First, quantum mechanically a “superposition of states” is just a state, mathematically as valid as any other. It’s like choosing a different “basis vector” — that is, choosing to tilt your coordinate axes when taking measurements.
Second, a cat is of course in a superposition of states, as are we all — because we are made of quantum particles — but these states are very “nearby” in a sense.
Third, only something that is isolated from its environment is really in a “pure” state. In reality we all, including the cat, interact with our environments, and therefore a “true” quantum mechanical wavefunction must encompass both the cat and the environment. If we choose to focus only on the cat, it is in a “mixed state”.
It is because of this interaction that I asserted strongly that a cat will not be in a superposition of widely-separated (dead and alive) states. And if you did isolate the cat from the environment, by putting it in a vacuum, you’d anyway have a dead cat. But this is not a problem only with cats. The main problem with quantum computing is how to maintain the “coherence” of individual quantum bits, or “qubits”, which — in contrast to a cat — are quantum objects with just two states. If it is difficult to maintain coherence for qubits, it is impossible (in this sense of “impossible”) to do so for a cat.
It seems to me that the cat motif serves only to distract from the real question, of whether it is feasible to put a large macroscopic object in a superposition of states — and show experimentally that it is in fact in a superposition of states. With that in mind, here’s a thought experiment.
As in the Schroedinger cat experiment, you have a radioactive atom inside a closed box. If it decays, a detector swings into action — but instead of killing a cat, it moves a screen with a slit in it. On one side of the slit is a point light source.

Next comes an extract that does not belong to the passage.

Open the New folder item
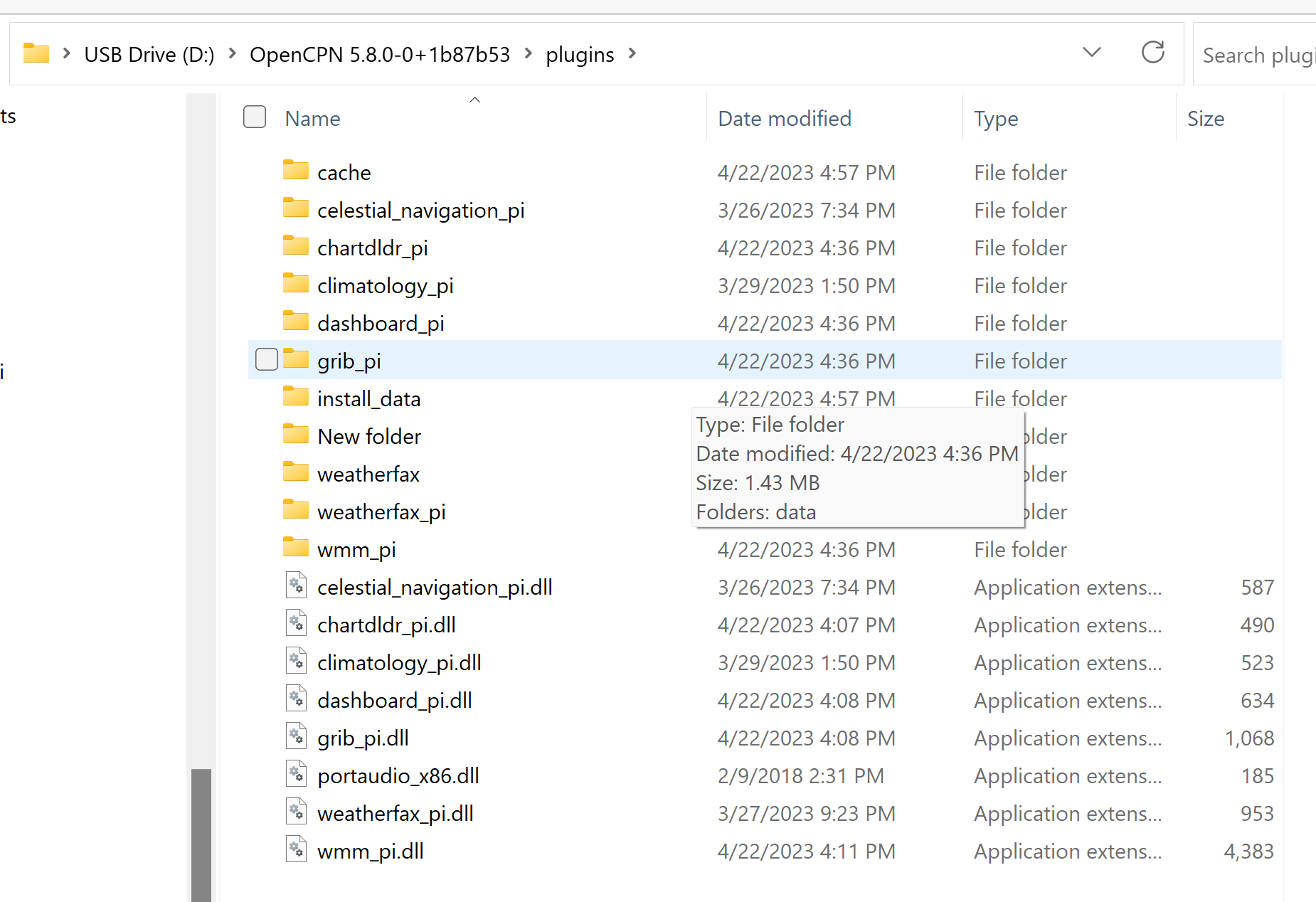 coord(368,435)
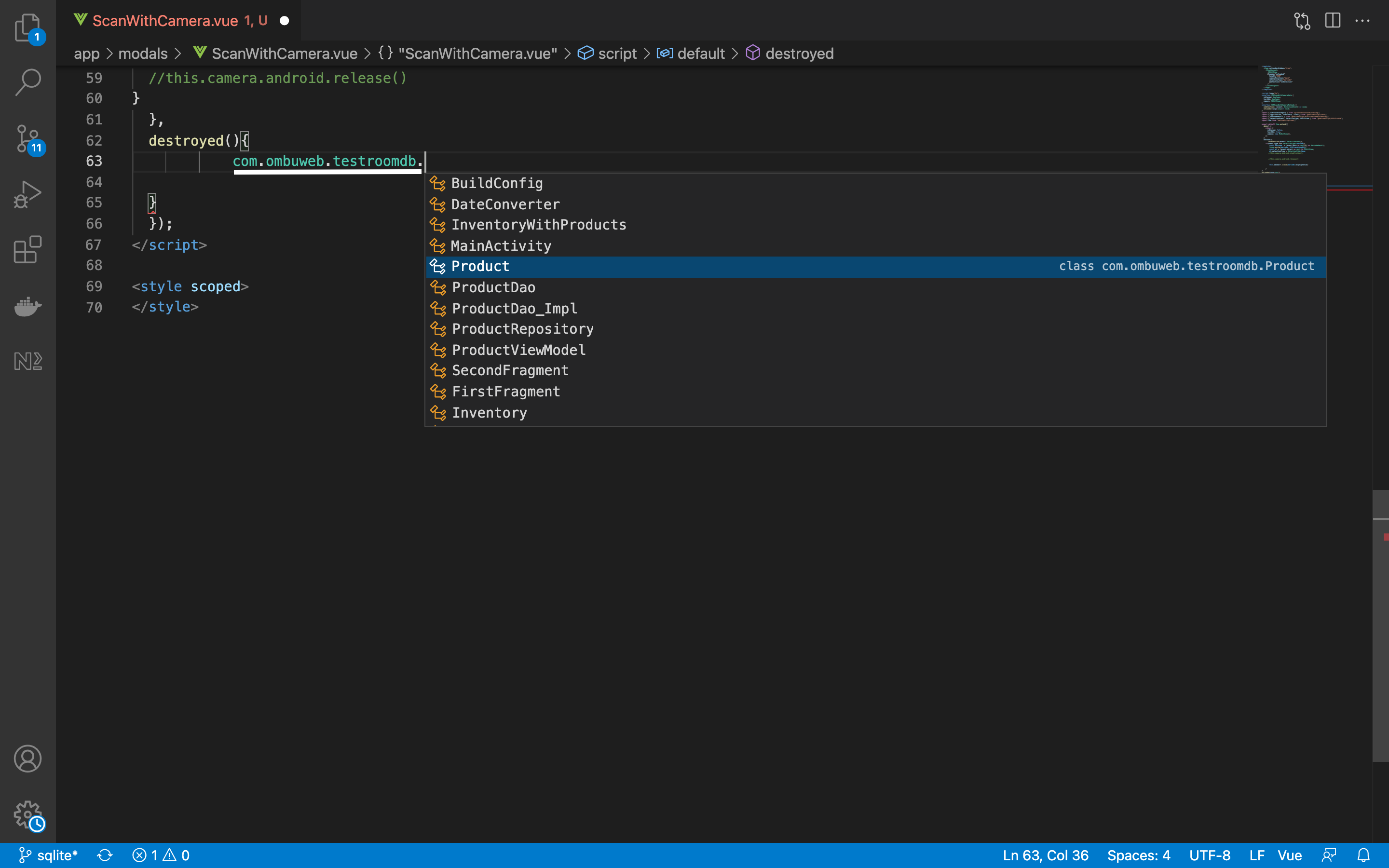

On the other side is a projection surface which is externally visible. So all that we can see is, initially, a patch of light on one side of the projection surface.
So we set up the experiment. Initially, the atom is supposed to be undecayed. But immediately it gains a finite probability of having decayed. So if the screen is truly isolated from the world, it ought to be in a superposition of states — so the slit in the screen, too, is in a superposition of two possible positions. This is a twist on the double-slit experiment but, if the screen is really in a superposition of states, should yield the same result: we should see an interference pattern on the projection surface. Since, as time goes by, the probability of the atom having decayed goes to 1, we should start with a patch of light on one side of the projection surface, progress through an interference pattern in the middle of the surface, and end with a patch of light on the other side of the surface.
We need to do this in as isolated a manner as possible — in a vacuum, near absolute zero — and even then I doubt very much that it is a feasible experiment. To me, it seems the probability of failure is overwhelming, and a failed experiment will tell us nothing. But if it worked and produced an interference pattern, it would be an astonishing result. Anyone care to try?